Instructions for the task
The answer must be the data, repeated exactly.

_ _ _ _ _

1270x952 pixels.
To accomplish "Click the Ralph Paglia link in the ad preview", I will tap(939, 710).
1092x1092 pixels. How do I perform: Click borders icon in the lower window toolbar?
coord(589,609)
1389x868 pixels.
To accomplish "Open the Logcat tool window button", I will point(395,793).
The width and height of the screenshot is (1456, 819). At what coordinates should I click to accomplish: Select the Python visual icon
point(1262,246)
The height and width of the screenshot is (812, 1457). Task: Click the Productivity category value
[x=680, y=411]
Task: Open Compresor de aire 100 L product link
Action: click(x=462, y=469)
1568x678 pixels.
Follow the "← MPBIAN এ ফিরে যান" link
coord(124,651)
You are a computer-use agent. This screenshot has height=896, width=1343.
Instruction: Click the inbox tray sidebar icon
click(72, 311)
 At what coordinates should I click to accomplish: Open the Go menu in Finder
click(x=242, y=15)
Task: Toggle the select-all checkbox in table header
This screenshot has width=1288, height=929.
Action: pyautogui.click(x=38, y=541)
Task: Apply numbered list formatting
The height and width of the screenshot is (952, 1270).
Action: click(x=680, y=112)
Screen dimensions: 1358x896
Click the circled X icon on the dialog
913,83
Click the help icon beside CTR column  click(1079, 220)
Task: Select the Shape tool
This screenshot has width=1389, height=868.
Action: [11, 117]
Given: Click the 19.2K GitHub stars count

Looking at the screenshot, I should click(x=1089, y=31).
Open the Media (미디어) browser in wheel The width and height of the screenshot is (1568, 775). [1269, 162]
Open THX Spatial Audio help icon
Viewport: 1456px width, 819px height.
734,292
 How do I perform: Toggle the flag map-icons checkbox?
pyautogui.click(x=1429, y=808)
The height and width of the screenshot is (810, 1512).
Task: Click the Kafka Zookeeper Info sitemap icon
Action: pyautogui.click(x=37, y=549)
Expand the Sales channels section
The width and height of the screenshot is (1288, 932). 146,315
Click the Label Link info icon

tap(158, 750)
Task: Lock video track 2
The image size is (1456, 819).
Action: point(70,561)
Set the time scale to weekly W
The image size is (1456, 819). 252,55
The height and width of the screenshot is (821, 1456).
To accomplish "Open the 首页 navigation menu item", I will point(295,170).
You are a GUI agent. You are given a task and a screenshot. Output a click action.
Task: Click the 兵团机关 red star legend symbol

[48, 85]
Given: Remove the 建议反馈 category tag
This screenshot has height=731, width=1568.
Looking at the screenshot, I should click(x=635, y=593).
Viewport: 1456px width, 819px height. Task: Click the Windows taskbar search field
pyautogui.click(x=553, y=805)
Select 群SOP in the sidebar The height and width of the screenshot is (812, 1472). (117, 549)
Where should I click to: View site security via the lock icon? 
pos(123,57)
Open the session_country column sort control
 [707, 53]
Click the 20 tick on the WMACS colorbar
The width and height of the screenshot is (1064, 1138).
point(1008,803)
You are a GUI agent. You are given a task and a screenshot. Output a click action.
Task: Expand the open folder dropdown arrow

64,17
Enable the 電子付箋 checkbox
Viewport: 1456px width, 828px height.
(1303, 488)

_ _ _ _ _

Result for this task
1270x952 pixels.
To accomplish "Click the Ralph Paglia link in the ad preview", I will tap(939, 710).
1092x1092 pixels. How do I perform: Click borders icon in the lower window toolbar?
coord(589,609)
1389x868 pixels.
To accomplish "Open the Logcat tool window button", I will point(395,793).
The width and height of the screenshot is (1456, 819). At what coordinates should I click to accomplish: Select the Python visual icon
point(1262,246)
The height and width of the screenshot is (812, 1457). Task: Click the Productivity category value
[x=680, y=411]
Task: Open Compresor de aire 100 L product link
Action: click(x=462, y=469)
1568x678 pixels.
Follow the "← MPBIAN এ ফিরে যান" link
coord(124,651)
You are a computer-use agent. This screenshot has height=896, width=1343.
Instruction: Click the inbox tray sidebar icon
click(72, 311)
 At what coordinates should I click to accomplish: Open the Go menu in Finder
click(x=242, y=15)
Task: Toggle the select-all checkbox in table header
This screenshot has width=1288, height=929.
Action: pyautogui.click(x=38, y=541)
Task: Apply numbered list formatting
The height and width of the screenshot is (952, 1270).
Action: click(x=680, y=112)
Screen dimensions: 1358x896
Click the circled X icon on the dialog
913,83
Click the help icon beside CTR column  click(1079, 220)
Task: Select the Shape tool
This screenshot has width=1389, height=868.
Action: [11, 117]
Given: Click the 19.2K GitHub stars count

Looking at the screenshot, I should click(x=1089, y=31).
Open the Media (미디어) browser in wheel The width and height of the screenshot is (1568, 775). [1269, 162]
Open THX Spatial Audio help icon
Viewport: 1456px width, 819px height.
734,292
 How do I perform: Toggle the flag map-icons checkbox?
pyautogui.click(x=1429, y=808)
The height and width of the screenshot is (810, 1512).
Task: Click the Kafka Zookeeper Info sitemap icon
Action: pyautogui.click(x=37, y=549)
Expand the Sales channels section
The width and height of the screenshot is (1288, 932). 146,315
Click the Label Link info icon

tap(158, 750)
Task: Lock video track 2
The image size is (1456, 819).
Action: point(70,561)
Set the time scale to weekly W
The image size is (1456, 819). 252,55
The height and width of the screenshot is (821, 1456).
To accomplish "Open the 首页 navigation menu item", I will point(295,170).
You are a GUI agent. You are given a task and a screenshot. Output a click action.
Task: Click the 兵团机关 red star legend symbol

[48, 85]
Given: Remove the 建议反馈 category tag
This screenshot has height=731, width=1568.
Looking at the screenshot, I should click(x=635, y=593).
Viewport: 1456px width, 819px height. Task: Click the Windows taskbar search field
pyautogui.click(x=553, y=805)
Select 群SOP in the sidebar The height and width of the screenshot is (812, 1472). (117, 549)
Where should I click to: View site security via the lock icon? 
pos(123,57)
Open the session_country column sort control
 [707, 53]
Click the 20 tick on the WMACS colorbar
The width and height of the screenshot is (1064, 1138).
point(1008,803)
You are a GUI agent. You are given a task and a screenshot. Output a click action.
Task: Expand the open folder dropdown arrow

64,17
Enable the 電子付箋 checkbox
Viewport: 1456px width, 828px height.
(1303, 488)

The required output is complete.